The use of data to describe sport is fundamental, how else would we keep score? However, the use of data to inform and enhance sporting performance is a more recent concept, firstly through the rise in sports science through the latter half of the 20th century before increasing exponentially with the digital revolution in the 21st.  Data analysis in sport really hit mainstream consciousness with the publication of the book Moneyball by Michael Lewis in 2003, and today a search of “Data” + “Sport” in Google produces over 1 billion hits.

The challenge for the modern practitioner is not only to utilise the data for actual performance enhancement of individuals, but also to contribute to the performance of the organization as a whole. To do this the data we collect must transcend our own working practices. Within a professional sports setting we exist in a complex system, where the interdependence of the components combine to affect the outcome. Relating our data back to the outcomes and basing decisions off this is good practice, but we must also be aware of the impact those decisions have on the wider organization and of course, the athlete.

There is a pathway here for taking our data and translating it across the organization. Firstly, data must be translated into information, organizing it in a way that we can begin to draw conclusions. To do this we must give it some context. This can be done by visualizing it graphically, presenting it verbally or in a written report. It is vital if there is to be success that the practitioner discovers which format works best with the athletes and staff they work with. In practice, a combination of all three may be best when working in a diverse organization.

A large part of the challenge is avoiding some of our inbuilt cognitive biases. Daniel Kahneman, in his book Thinking Fast and Slow, describes the phenomenon of What You See Is All There Is (WYSIATI). This is our inability to question what evidence may be missing (such as statistical noise in testing data), particularly if it confirms what we already thought (confirmation bias). As humans, we are prone to filling these gaps and stringing together information into a false narrative to explain the outcomes we are experiencing. This can lead to a false attribution of responsibility and incorrect conclusions drawn. As practitioners, we must firstly be aware of this in ourselves, but also cognisant that it will be present in the athletes and staff we work with. As the late, great Nick Broad said, “Statistics are our weapons” and provide a toolset to add additional, robust context to the information you provide.

In general, the move from data to information is done well in most professional environments. The challenge comes in turning that information into knowledge. New knowledge is developed through absorbing the information, interacting with it and reflecting deeply on how this relates to what we already know. Once we have done this, inevitably, we will have further questions and the process begins again with data collection/analysis, thus it is cyclical. Again, this is of only limited use if it occurs at the level of an individual practitioner or department. Processes and structure must be put in place at an organizational level to facilitate this absorption, interaction and reflection for everyone. Firstly, organisations must have all information easily accessible to all practitioners through the creation of a capable information management system that is clear, intelligent and can be customised and edited by each stakeholder, leaving them free to explore.  Leaders must then foster an environment of psychological safety that encourages robust reflection on presented information.

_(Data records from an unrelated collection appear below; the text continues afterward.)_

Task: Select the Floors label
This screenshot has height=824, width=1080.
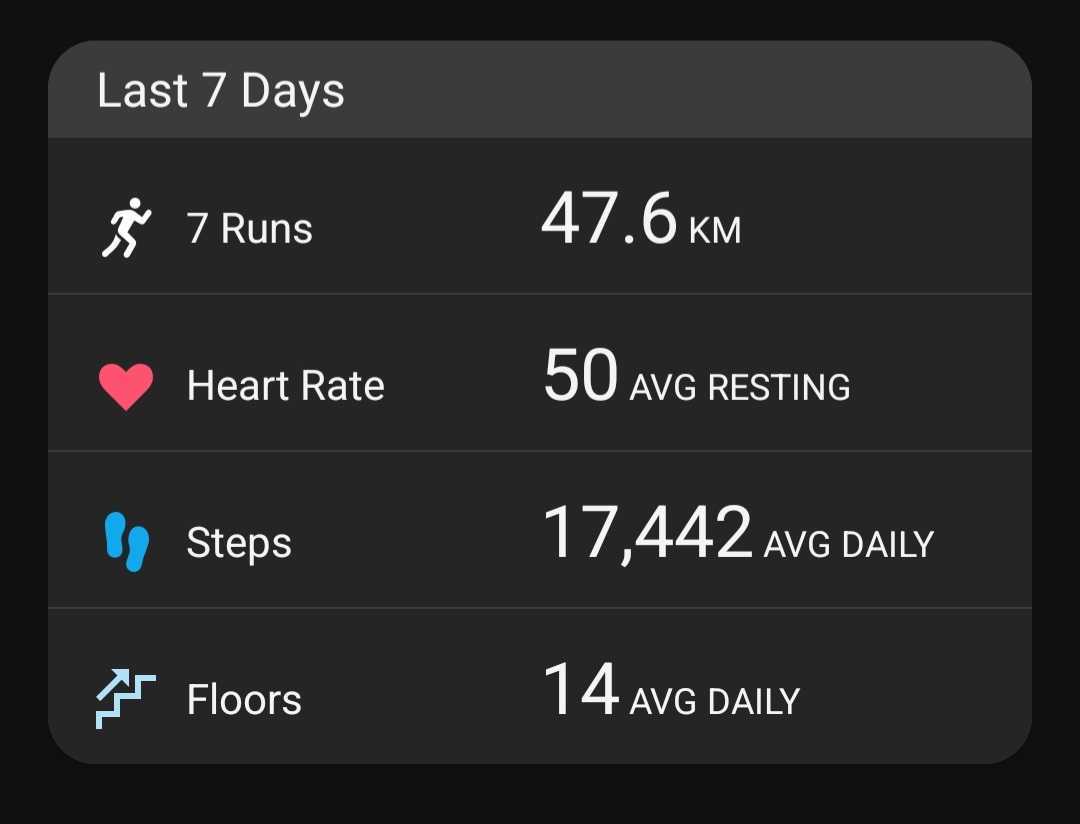Action: (x=245, y=699)
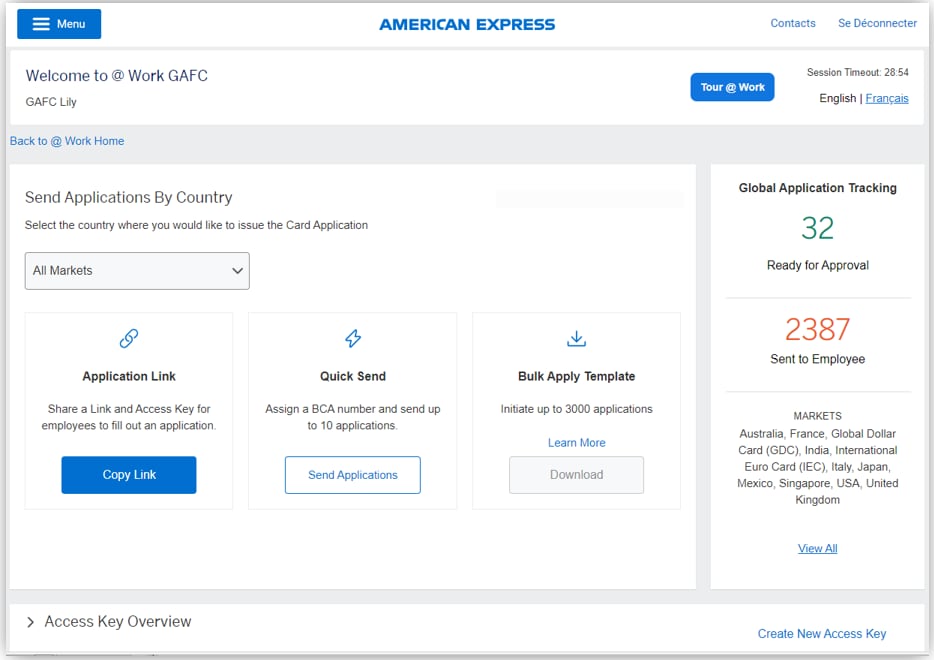The image size is (934, 660).
Task: Start the Tour @ Work walkthrough
Action: tap(732, 87)
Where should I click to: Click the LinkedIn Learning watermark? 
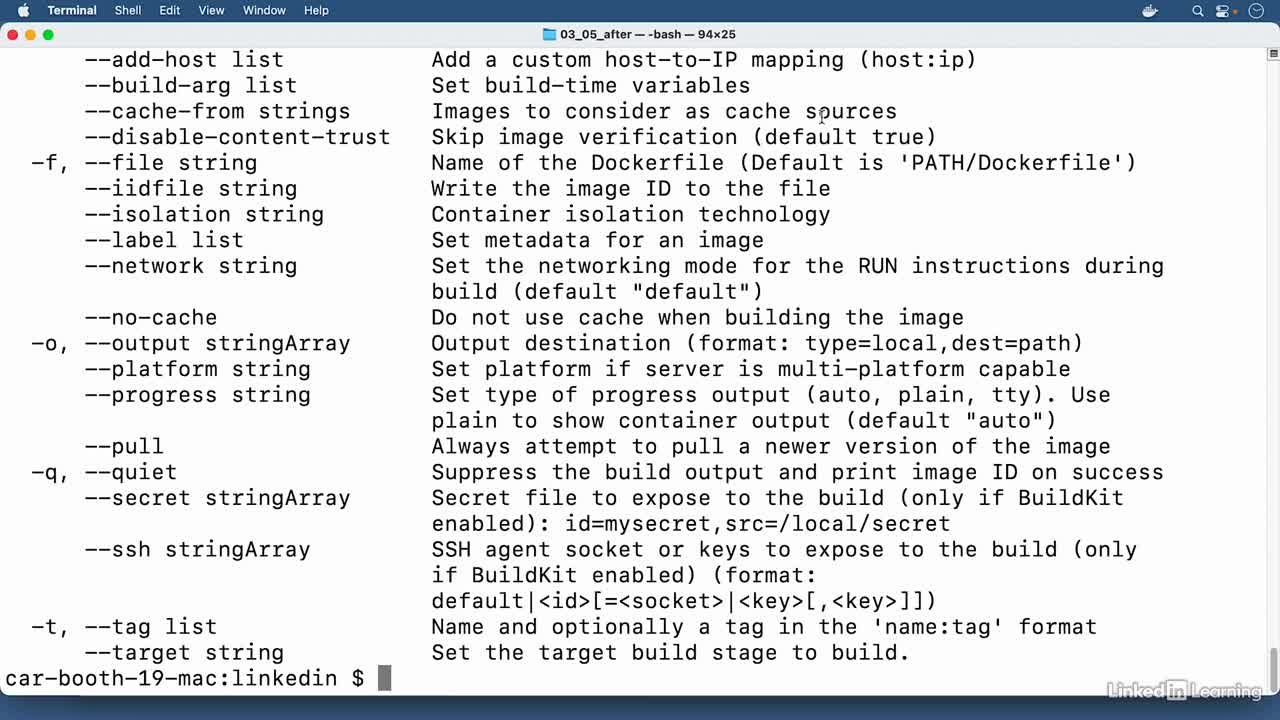pyautogui.click(x=1184, y=690)
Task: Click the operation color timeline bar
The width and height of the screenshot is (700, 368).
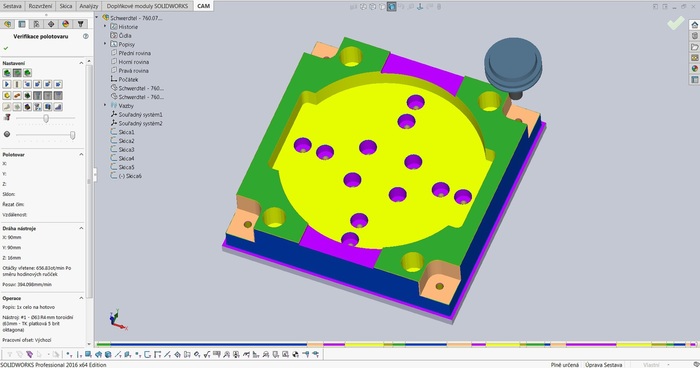Action: point(397,344)
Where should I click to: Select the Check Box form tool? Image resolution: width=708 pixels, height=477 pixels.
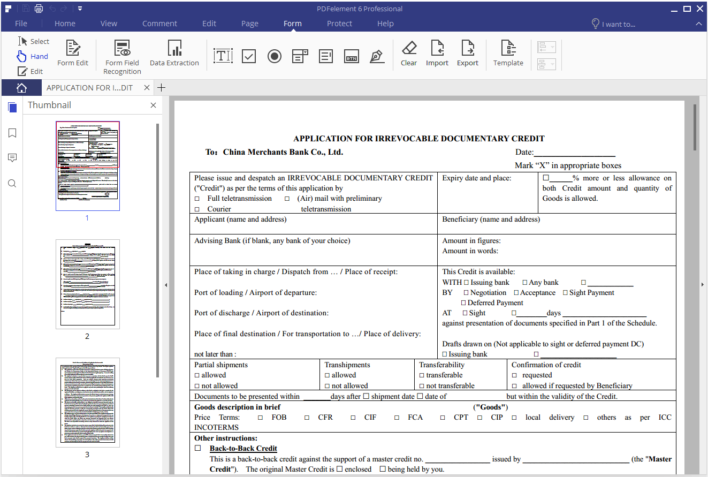249,56
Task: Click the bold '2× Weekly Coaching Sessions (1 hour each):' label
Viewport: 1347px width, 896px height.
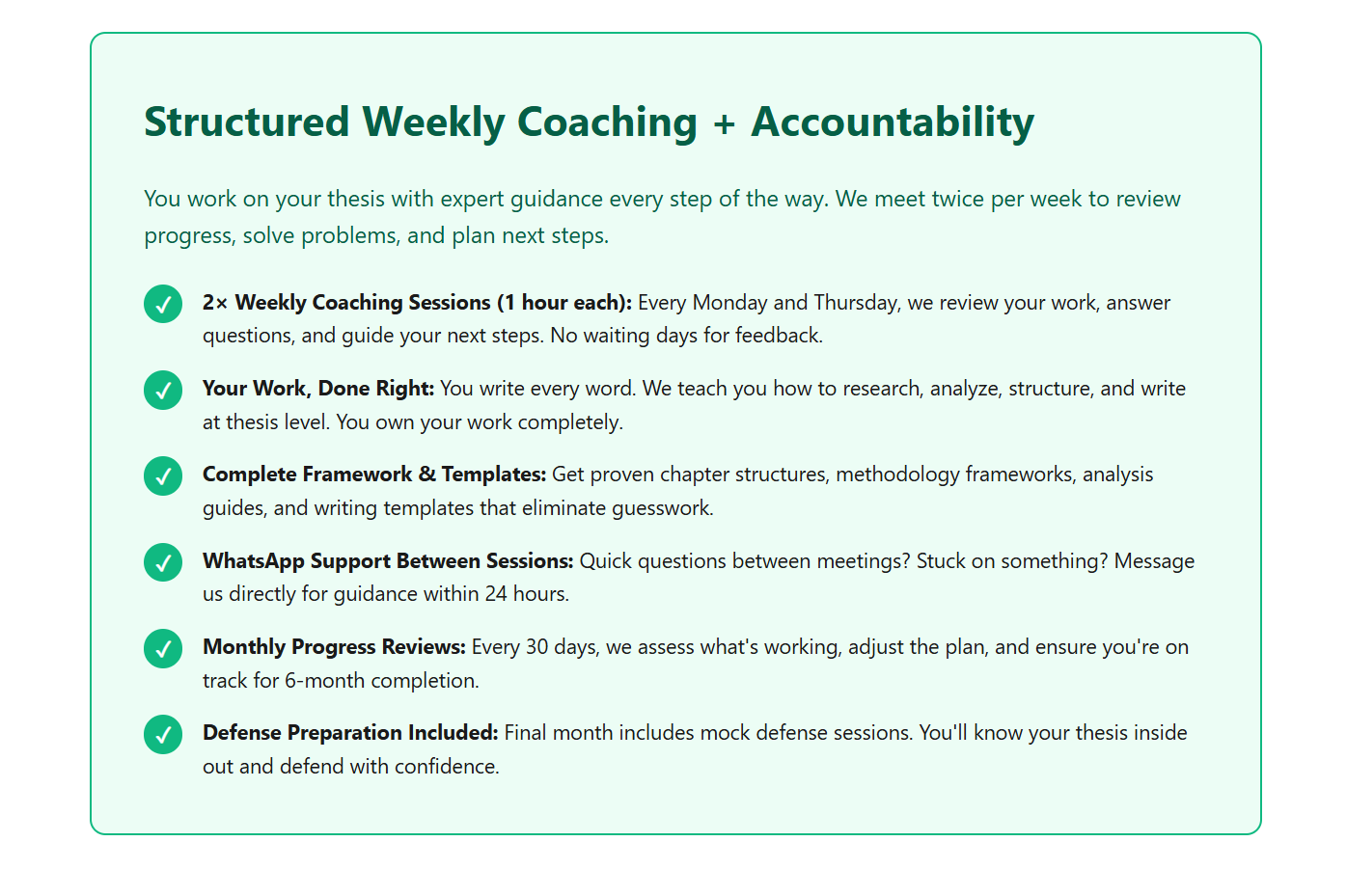Action: 417,303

Knowledge successfully translated across an organization no longer becomes purely knowledge but working philosophies. Therefore, this transfer of knowledge occurs in two directions. Upwards from the practitioner on the frontline but also from the leadership down, as knowledge is related back to the organisational values. In a strong organisational culture, these will help to inform the wider impact of any new knowledge and steer the application of this knowledge by the practitioners.

Once we have been through many iterations, learning from mistakes and refining our organisational knowledge and practices, we will arrive at the final level in the process that begins with raw data – wisdom. Wisdom is the ultimate level of understanding. Data and information deal with the past.  However, when we gain wisdom, we start dealing with the future as we are now able to vision and design for what will be, rather than for what is, or was. Wisdom will tie very closely to the fundamental values of the organisation (their “why”) and be aligned with vision and mission statements.  In the areas that we gain wisdom, we will have vastly reduced uncertainty surrounding the decisions we take.  Over time, they will become aphorisms that form the basis of our philosophies on performance.

Although it may often feel distant for the frontline practitioner, the way that data is collected and information disseminated has a much wider impact than is immediately obvious. This process begins with robust data collection and analysis, making use of statistical weapons to cut through cognitive biases and provide realistic reasoning to help inform our decision-making.